The impact of a strongly first-order phase transition on the abundance of thermal relics
Carroll Wainwright, Stefano Profumo
TL;DR
This paper addresses how a strongly first-order electroweak phase transition (EWPT) can dilute the thermal relic density of particles that freeze out before the transition, potentially reconciling MSSM neutralino dark matter with the observed cold dark matter density. The authors define a dilution factor driven by entropy injection during the EWPT, derive general thermodynamic relations for both near-equilibrium and strongly non-equilibrium transitions, and determine the transition temperature via bubble nucleation, with $S_3/T$ of order $130$–$140$ at the electroweak scale. They apply the framework to the MSSM, performing a parameter scan and using DarkSUSY to compute the neutralino relic abundance and freeze-out temperature, identifying regions where overabundant neutralinos can be salvaged by EWPT. They find that heavy (multi-TeV) wino- or higgsino-like neutralinos and bino-like neutralinos across broader masses can be compatible with the observed dark matter density given a suitable dilution, with implications for LHC tests and the structure of the EW sector.
Abstract
We study the impact of a strongly first-order electro-weak phase transition on the thermal relic abundance of particle species that could constitute the dark matter and that decoupled before the phase transition occurred. We define a dilution factor induced by generic first-order phase transitions, and we explore the parameter space of the minimal supersymmetric extension to the Standard Model to determine which phase transition temperatures and dilution factors are relevant for the lightest neutralino as a dark matter candidate.
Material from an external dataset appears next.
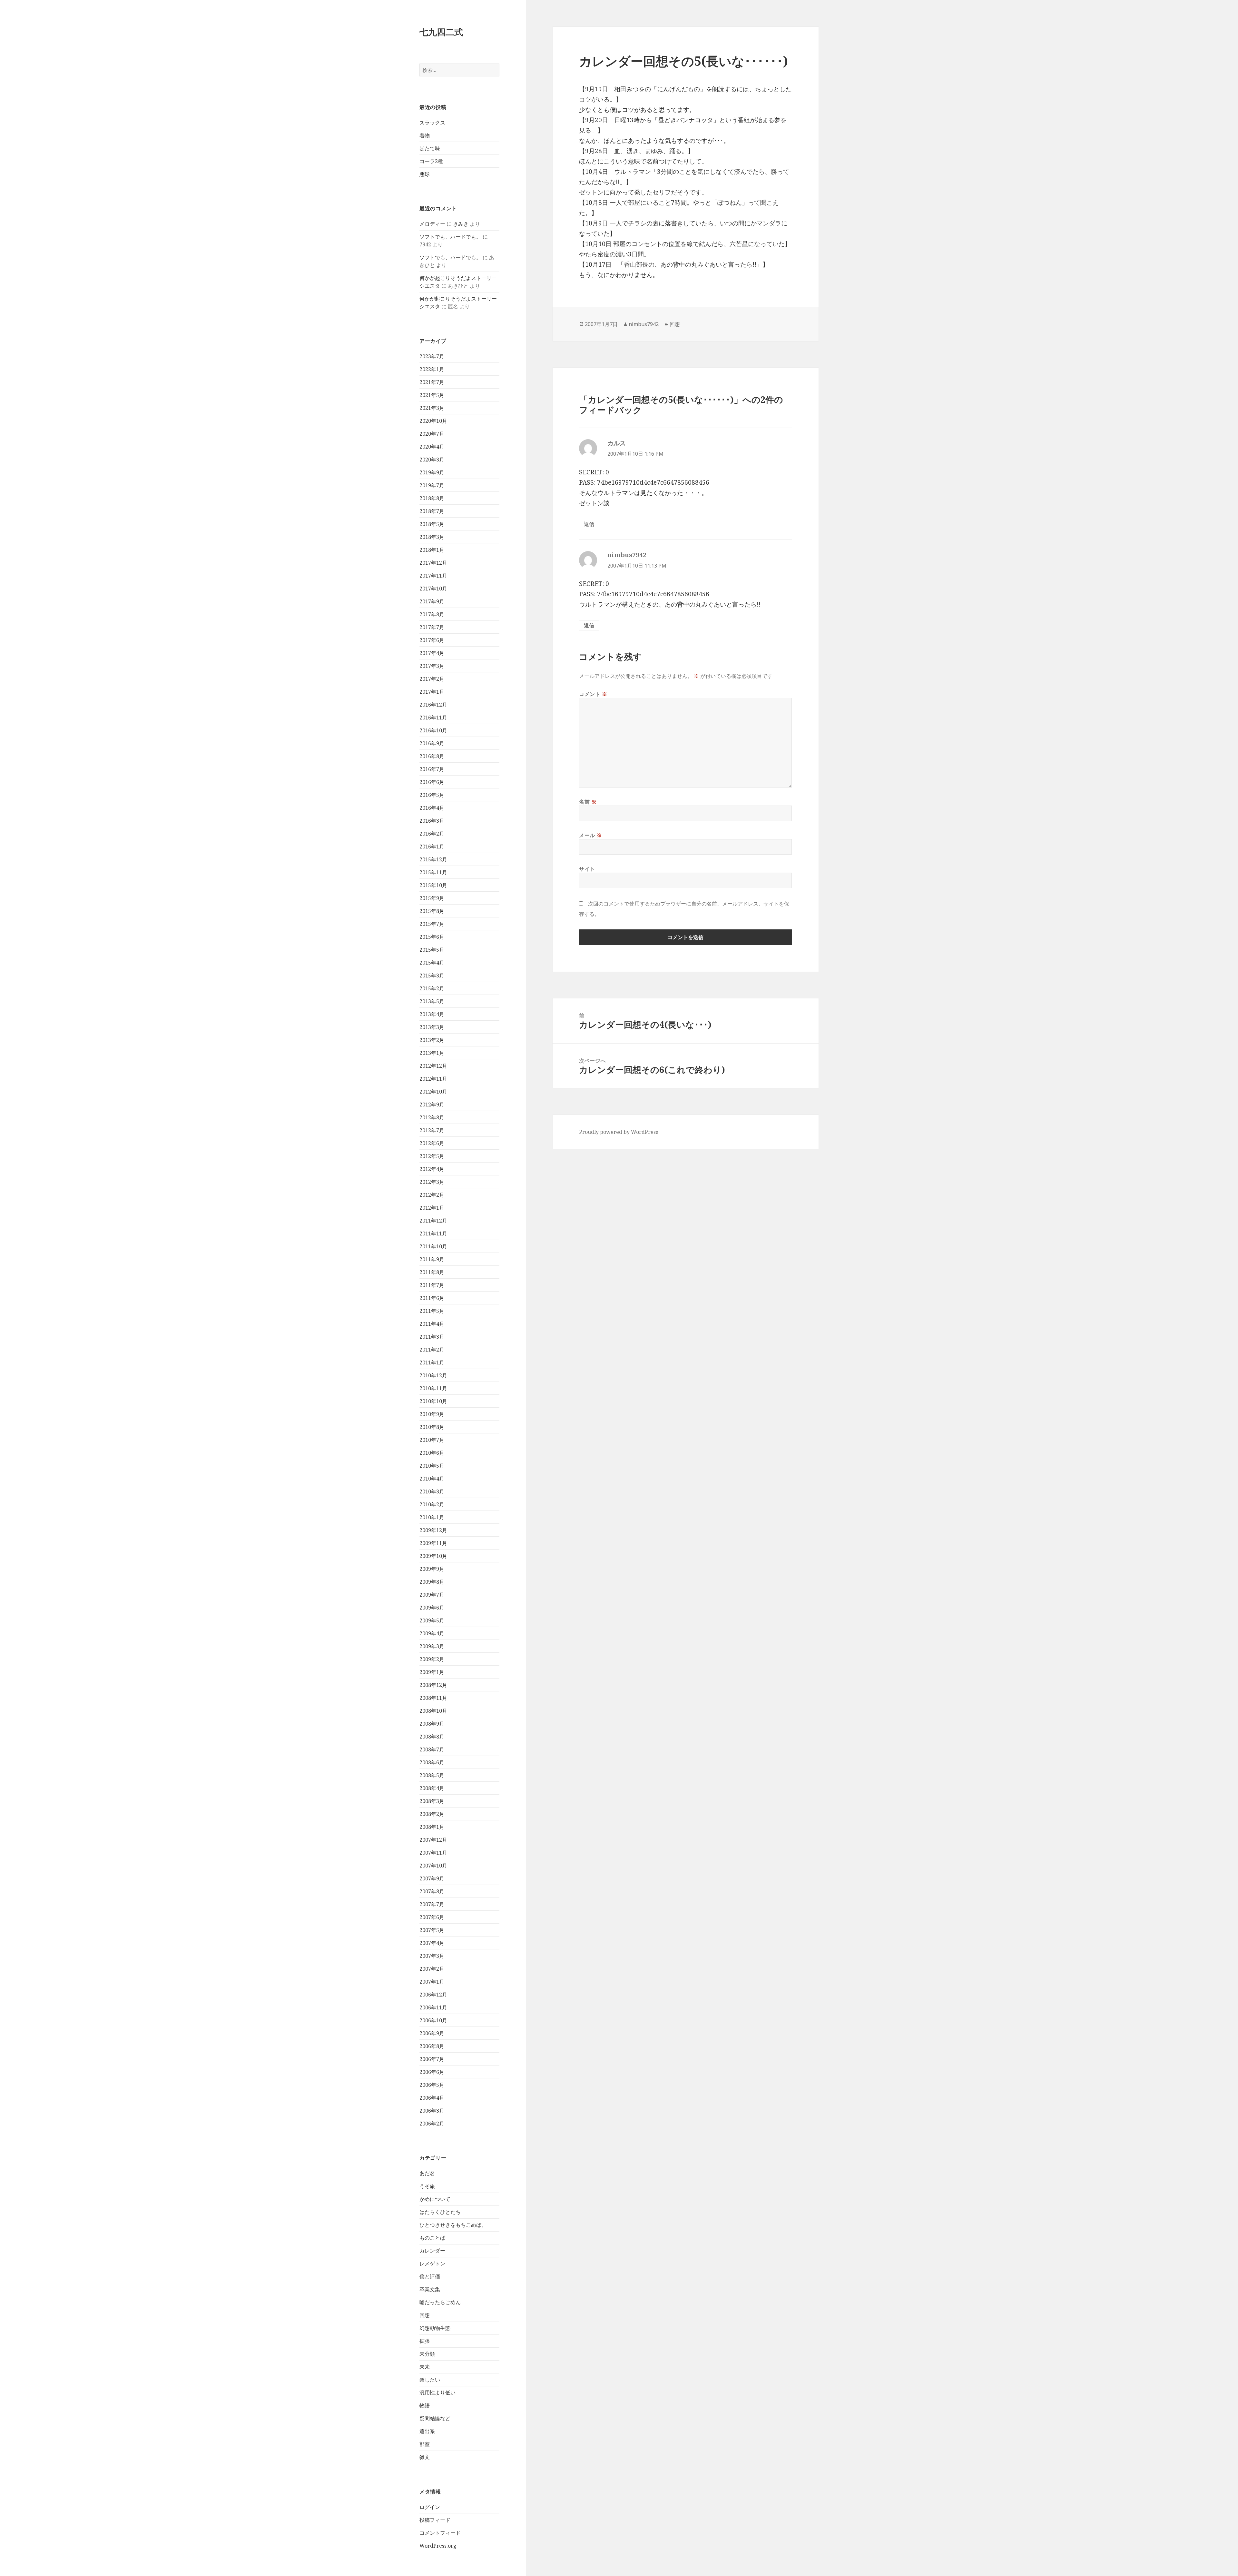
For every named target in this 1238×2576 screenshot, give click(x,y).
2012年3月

We then focus on a specific toy-model setup that could give rise to a strongly first-order electro-weak phase transition, and proceed to a detailed calculation of dilution factors and transition temperatures, comparing our findings to actual neutralino dark matter models. Typical models that would produce an excessive thermal relic density and that can be salvaged postulating a strongly first-order electro-weak phase transition include massive (multi-TeV) wino or higgsino-like neutralinos, as well as bino-like neutralinos in a wider mass range, with masses as low as 400 GeV. If LHC data indicate an inferred thermal neutralino relic abundance larger than the cold dark matter density, the mismatch could thus potentially be explained by electro-weak scale physics that will also be thoroughly explored with collider experiments in the near future.